Por su lado, las teorías empíricas de la ciudadanía han buscado contrastar cómo se dieron los diversos intentos de construcción de ciudadanía en momentos y territorios determinados. El surgimiento del Estado nación, asociado a dos grandes movimientos modernos como el nacionalismo y el capitalismo, dio lugar a una redefinición del concepto greco-romano de ciudadanía. De a poco, la investigación disciplinar abandonó aquellas preguntas referidas a cuáles eran los elementos que hacían al buen ciudadano, para pasar a preguntarse por las experiencias de ciudadanía vividas en este contexto de modernidad.
Este trabajo buscó discutir los dos principales ejes que han guiado el estudio de la ciudadanía, desde el enfoque empírico. El primero de ellos abordó la relación de la ciudadanía con el Estado nación, particularmente con el Estado de Bienestar Social. En lo que respecta al segundo eje de discusión, se encuentran aquellos trabajos que han buscado dar cuenta de los nuevos fenómenos políticos que vinieron aparejados con la crisis del Estado de Bienestar a comienzos de la década de 1970, tales como el establecimiento de la discusión en torno a las políticas de redistribución versus las políticas de reconocimiento, los derechos humanos versus la concepción tradicional de los derechos (civiles, políticos y sociales), como así también quién es la última instancia de asignación, y, por ende, de garantía, de la ciudadanía (sistema internacional versus Estado nación) en los esquemas actuales de globalización.

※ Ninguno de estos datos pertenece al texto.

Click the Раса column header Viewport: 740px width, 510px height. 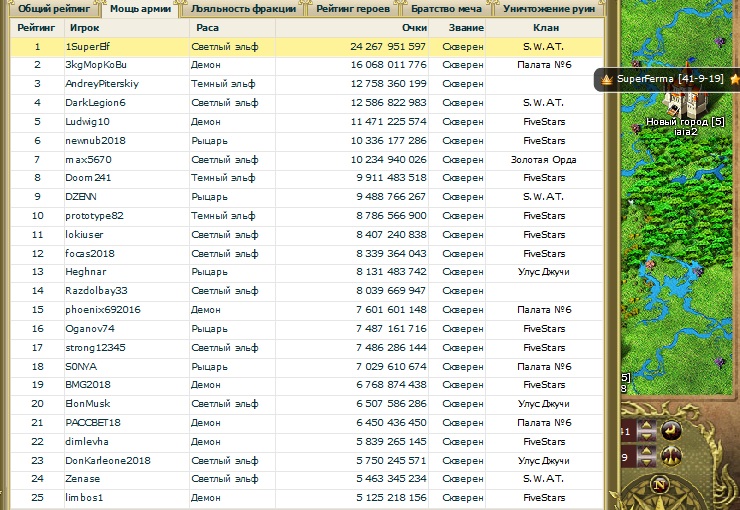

Si bien el debate sobre ciudadanía se encuentra lejos de finalizar, a lo largo de este trabajo se han sugerido una serie de notas. Las mismas se estructuran entorno a tres ideas: a) la ciudadanía como dimensión política; b) la ciudadanía como concepto multidimensional; c) la configuración de la ciudadanía no es un proceso evolutivo y creciente.
En esencia, de dichos puntos se desprende que la ciudadanía ha demostrado ser un producto de la interacción tanto de los miembros pertenecientes a una comunidad política, como de las formas de interacción entre ciudadanos, cuasi-ciudadanos y no ciudadanos, lo que ha dado lugar a lógicas de conflicto y construcción de consensos entre las partes. En síntesis, la ciudadanía parece ser más un producto de lógicas de poder que de un plan normativo universal abstracto que se encuentra por fuera de la sociedad. Esto último no significa negar los aportes efectuados desde la teoría normativa de la ciudadanía, sino que se trata de explicitar que, si bien existen un conjunto de ideas normativas que buscan legitimar los diversos intentos de construcción de ciudadanía, la misma se da en un contexto histórico-político en donde la puesta en práctica es un producto de las lógicas de conflicto y construcción de consenso que encabezan los diversos actores sociales en un momento y lugar dado de la historia.